Chemistry: electrical current producing apparatus – product – and – Current producing cell – elements – subcombinations and... – Electrode
Reexamination Certificate
1999-04-14
2001-12-25
Griffin, Steven P. (Department: 1754)
Chemistry: electrical current producing apparatus, product, and
Current producing cell, elements, subcombinations and...
Electrode
C429S224000, C429S229000
Reexamination Certificate
active
06333125
ABSTRACT:
BACKGROUND OF THE INVENTION
(1) Field of the Invention
The present invention relates to a non-sintered nickel electrode for use in an alkaline storage cell such as a nickel-hydrogen storage cell, a nickel-cadmium storage cell. The present invention also relates to an alkaline storage cell utilzing the electrode.

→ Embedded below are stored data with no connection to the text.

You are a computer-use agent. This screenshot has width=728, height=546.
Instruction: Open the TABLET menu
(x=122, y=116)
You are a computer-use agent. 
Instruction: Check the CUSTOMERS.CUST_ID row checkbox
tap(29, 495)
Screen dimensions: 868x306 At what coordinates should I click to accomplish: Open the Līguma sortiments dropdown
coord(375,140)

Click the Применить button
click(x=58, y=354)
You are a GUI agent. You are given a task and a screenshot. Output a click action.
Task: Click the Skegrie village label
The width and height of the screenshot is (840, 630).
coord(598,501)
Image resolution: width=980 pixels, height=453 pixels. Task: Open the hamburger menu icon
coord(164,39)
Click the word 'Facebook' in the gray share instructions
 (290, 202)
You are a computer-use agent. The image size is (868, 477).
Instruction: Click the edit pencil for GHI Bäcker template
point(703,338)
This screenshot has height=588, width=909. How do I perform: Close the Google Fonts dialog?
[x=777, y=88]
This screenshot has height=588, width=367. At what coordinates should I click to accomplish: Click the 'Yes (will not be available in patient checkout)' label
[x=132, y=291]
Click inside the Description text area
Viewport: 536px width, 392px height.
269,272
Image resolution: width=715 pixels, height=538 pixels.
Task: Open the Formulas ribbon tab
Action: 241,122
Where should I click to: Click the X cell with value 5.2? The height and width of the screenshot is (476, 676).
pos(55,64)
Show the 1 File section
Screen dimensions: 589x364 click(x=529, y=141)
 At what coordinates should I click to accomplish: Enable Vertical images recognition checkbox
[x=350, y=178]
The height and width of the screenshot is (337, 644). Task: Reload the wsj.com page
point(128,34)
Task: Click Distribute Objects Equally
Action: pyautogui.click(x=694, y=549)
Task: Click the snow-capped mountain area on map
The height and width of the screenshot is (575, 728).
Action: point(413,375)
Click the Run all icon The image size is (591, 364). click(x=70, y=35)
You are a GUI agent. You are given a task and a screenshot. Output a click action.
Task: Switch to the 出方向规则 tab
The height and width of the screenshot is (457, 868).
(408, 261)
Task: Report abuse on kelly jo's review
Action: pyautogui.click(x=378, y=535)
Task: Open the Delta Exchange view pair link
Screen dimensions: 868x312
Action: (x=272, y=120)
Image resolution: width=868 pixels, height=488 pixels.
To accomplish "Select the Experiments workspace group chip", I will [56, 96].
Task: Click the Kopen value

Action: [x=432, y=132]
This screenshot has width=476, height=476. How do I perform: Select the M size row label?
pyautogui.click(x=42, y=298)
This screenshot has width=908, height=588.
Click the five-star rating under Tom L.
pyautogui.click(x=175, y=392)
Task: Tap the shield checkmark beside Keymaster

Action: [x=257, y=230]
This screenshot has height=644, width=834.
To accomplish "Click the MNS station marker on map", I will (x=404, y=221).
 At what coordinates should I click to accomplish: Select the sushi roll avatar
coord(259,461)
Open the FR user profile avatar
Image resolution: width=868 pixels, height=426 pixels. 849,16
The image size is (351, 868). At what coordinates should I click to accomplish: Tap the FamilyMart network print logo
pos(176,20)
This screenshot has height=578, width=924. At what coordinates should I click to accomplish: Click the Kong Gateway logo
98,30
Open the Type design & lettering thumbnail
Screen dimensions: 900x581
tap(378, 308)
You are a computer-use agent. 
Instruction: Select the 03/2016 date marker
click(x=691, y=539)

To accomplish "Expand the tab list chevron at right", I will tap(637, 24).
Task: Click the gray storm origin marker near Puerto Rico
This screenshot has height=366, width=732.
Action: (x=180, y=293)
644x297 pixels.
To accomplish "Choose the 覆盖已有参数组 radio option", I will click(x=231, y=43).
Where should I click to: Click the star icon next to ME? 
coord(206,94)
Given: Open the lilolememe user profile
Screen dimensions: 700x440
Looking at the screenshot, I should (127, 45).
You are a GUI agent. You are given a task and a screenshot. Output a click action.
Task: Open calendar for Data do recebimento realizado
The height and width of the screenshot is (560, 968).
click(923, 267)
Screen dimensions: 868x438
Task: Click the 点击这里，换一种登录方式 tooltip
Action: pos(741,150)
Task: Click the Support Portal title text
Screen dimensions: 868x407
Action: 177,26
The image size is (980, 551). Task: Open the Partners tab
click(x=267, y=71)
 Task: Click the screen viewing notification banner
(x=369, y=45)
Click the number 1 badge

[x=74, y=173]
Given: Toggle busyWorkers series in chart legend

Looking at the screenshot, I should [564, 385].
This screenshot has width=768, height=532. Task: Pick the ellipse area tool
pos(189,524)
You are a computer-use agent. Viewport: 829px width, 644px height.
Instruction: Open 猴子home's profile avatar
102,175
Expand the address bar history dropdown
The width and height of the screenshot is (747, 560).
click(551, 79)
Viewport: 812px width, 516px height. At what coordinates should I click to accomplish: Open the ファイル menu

(2) Description of the Prior Art
In impregnating an active material into a substrate, a non-sintered substrate generally makes it possible to achieve a higher impregnating density, in comparison with a sintered substrate. However, when a porosity of the substrate is raised in order to increase the impregnating density, the proportion of the active material being not immediately in contact with the substrate is increased, and therefore the current collection efficiency of the substrate is degraded, inducing the decrease of an active material utilization rate. Thus, even if the impregnating density is increased in impregnating an active material using a substrate with a large porosity, an actual capacity of a cell cannot be sufficiently increased. In view of such a problem, Japanese Unexamined Patent Publication No. 3-147258 discloses such a technique that, for a non-sintered nickel electrode, a plated layer of cobalt is formed on the surface of an active material consisting of nickel hydroxide. According to this technique, since the cobalt layer formed on the surface of nickel hydroxide enhances the conductivity between the active material particles, the active material utilization rate of the electrode is improved, resulting in an increase of a discharge capacity.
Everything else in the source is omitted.